Carter Capner Law director Peter Carter alleges recent P&O Cruises passenger accounts of being incentivised to gamble while intoxicated and then prevented from disembarking due to unpaid casino debts are alarming.

He was promised to help former passengers seek legal recourse, and says some have already contacted him.

The revelations from passengers and others followed the tragic death of father of three Dixon who allegedly jumped overboard from P&O’s Pacific Adventure on May 6 after reportedly losing thousands of dollars over two nights in the ship’s casino.

Cruise Passenger contacted the NSW Gaming Minister Robert Harris. But his office reported he was powerless to act as the vessel was in international waters and not covered by strict laws governing credit and gaming.

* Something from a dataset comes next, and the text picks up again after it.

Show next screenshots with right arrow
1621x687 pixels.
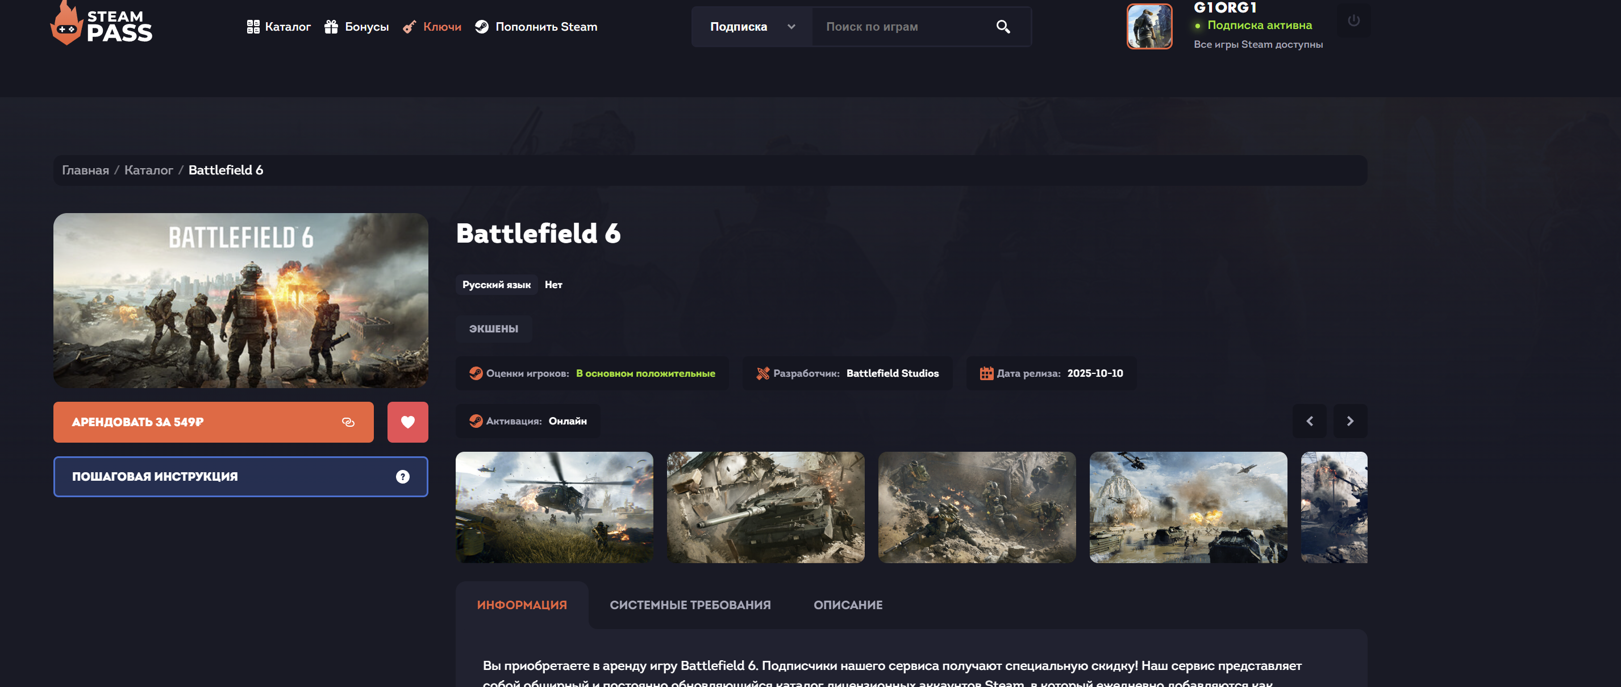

Carter Capner Law director Peter Carter, who is also a former national president of the Australian Lawyers Alliance, said P&O’s conduct is arguably misleading and deceptive, and that preventing passengers and their relatives from disembarking is unlawful.

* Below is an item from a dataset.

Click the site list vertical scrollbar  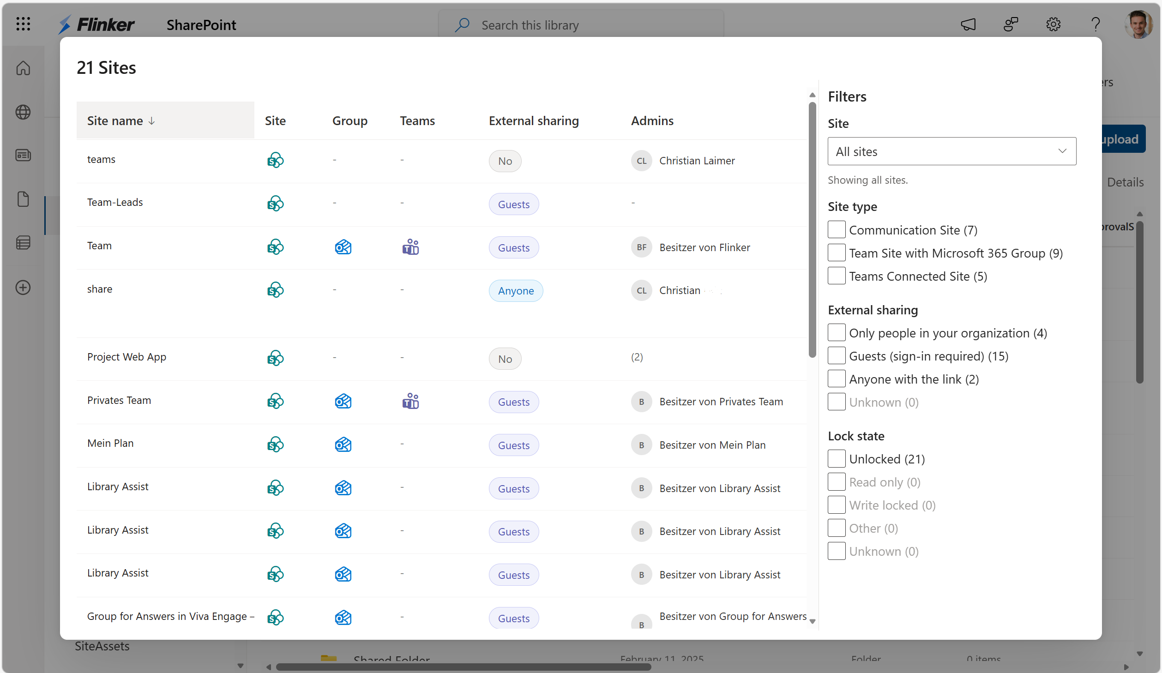(x=812, y=228)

“Providing free alcohol, offering free cruises for those who gamble more, and allowing automatic credit are all examples of egregious conduct.

“Most would agree that this is immoral and unconscionable, but whatever label you use, it is definitely offensive,” he said.

Mr Carter said none of these actions are generally allowed in Australian venues.

Pacific Adventure
Pacific Adventure is set to arrive in Hobart after being turned away from New Zealand.

They are adults, but…

“I accept that these passengers are adults and choose to gamble knowing the risk, but we are talking about practices that prey on vulnerabilities and actively incentivise people to lose money.

“Then strong-arm tactics are engaged to recover the debt.”

He also warned P&O that it is illegal to detain people for a debt and that significant compensation is payable for doing so.

“The practice of preventing passengers and their families from leaving the ship and interrogating them – even for short periods – while in an Australian port is against the law.

“A cruise line must allow a passenger to leave and follow up any debt through a court if necessary,” he explained.

Mr Carter said his firm has commenced an investigation into the practices and for the recovery of financial losses incurred by former passengers and damages for unlawful imprisonment.

“There may be legal recourse in a variety of ways and passengers who have been affected have a right to consider this.

“Cruising can be a wonderful holiday but passengers expect a safe and enjoyable cruise without becoming the victim of exploitative practices.

P&O replies

“It would be inappropriate to comment on the tragic death of a guest while a Coroner’s investigation is carried out,” the line said.

“We have Responsible Conduct of Gaming Policies in place on all P&O ships and take those policies seriously. We are cooperating fully with the Coroner’s investigation.”